Joel Jordon (she/her)
I am a queer trans game developer based in Montreal. I have experience in all aspects of production, including programming, art, narrative design and writing, sound design and music, and marketing and promotion. I produced and released Time Bandit (2023), a real-time adventure game, as an entirely solo-developed project. It was an Independent Games Festival Nuovo Award Finalist and A.MAZE / Berlin winner. I exhibited the game at the Experimental Game Workshop at the Game Developers Conference (San Francisco), WASD x IGN Curios (London), Montreal Comiccon, Toronto Comics X Games, and the Games Y’all “Impact Games” Edition (Austin). I was interviewed about the game for IGN, RockPaperShotgun, PC Gamer, and Destructoid. It was ranked a Game of the Year by Remap Radio and Slant Magazine.
I have also worked on a variety of other commercial and noncommercial games, some solo and some on small teams. My game Boss Battle, a work of interactive theatre, was featured at the Come Out & Play Festival in New York City. I have given talks on Boss Battle at the Different Games Conference, the Montreal Maker Faire, Game Curious Montreal, and PlayNYC.
I have lived in New York City and Montreal and actively participate in both local game development communities. I have been involved with organizing events at Babycastles in NYC and regularly participated in events at the NYU Game Center, and in Montreal I have been involved with organizing events, including game showcases and talks, at GamePlaySpace, Game Curious, and the Technoculture, Art, and Games Lab at Concordia University.
Hang Wu (she/her) I am a digital media artist and game designer from China currently based in Montreal and Chicago.
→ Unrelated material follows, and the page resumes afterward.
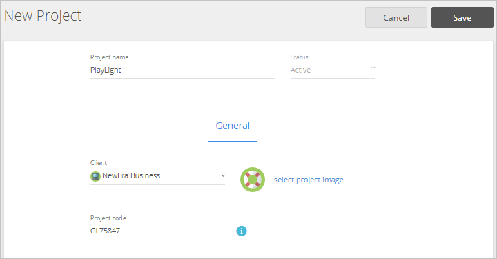497x259 pixels.
Task: Click the 'select project image' link
Action: coord(309,180)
I am also a PhD candidate and researcher in digital media studies and East Asian studies at the University of Chicago.
My creative practice is deeply informed by my academic training and scholarly perspective as a media studies researcher. My series of games developed using the Pico-8 platform, such as Music Box with 16 Tunes (2021), draw inspiration from early 20th-century experimental animation and cinema. Projects such as Planets Orbiting Over Lake Michigan (2021) and Gerald Underwater (2021, in collaboration) leverage cutting-edge smartphone-based augmented reality to transform everyday spaces with surreal visual overlays, reshaping our perception of daily life.
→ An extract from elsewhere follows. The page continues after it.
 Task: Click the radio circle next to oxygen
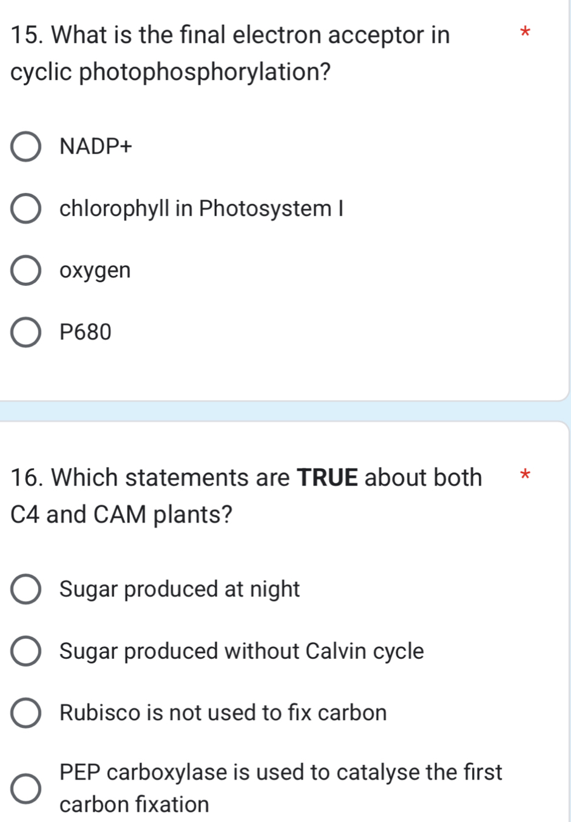point(25,271)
I am applying the skills gained through my academic training and multicultural life experiences, including translation, writing, and archival and ethnographic research, toward the development of Spirit of the Mountain, a documentary game made in collaboration with Joel Jordon. I have led extensive audio interviews across Canada, Japan, and China as part of the project’s foundational research.
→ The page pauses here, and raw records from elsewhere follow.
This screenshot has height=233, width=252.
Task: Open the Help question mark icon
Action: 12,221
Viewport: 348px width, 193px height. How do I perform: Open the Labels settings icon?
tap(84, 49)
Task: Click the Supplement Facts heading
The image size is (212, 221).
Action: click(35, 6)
My dual identity as both a media scholar and artist drives my commitment to fostering dialogue between these two spheres. During my tenure as an organizer of the Digital Media Workshop at the University of Chicago, I coordinated dozens of events in partnership with institutions such as the Media Arts, Data, and Design Center and the Center for East Asian Studies. These events brought together game designers, researchers in AI and animation, and artists for rich interdisciplinary exchange. I have also participated in numerous game design and game studies conferences, including the Game Developers Conference (GDC).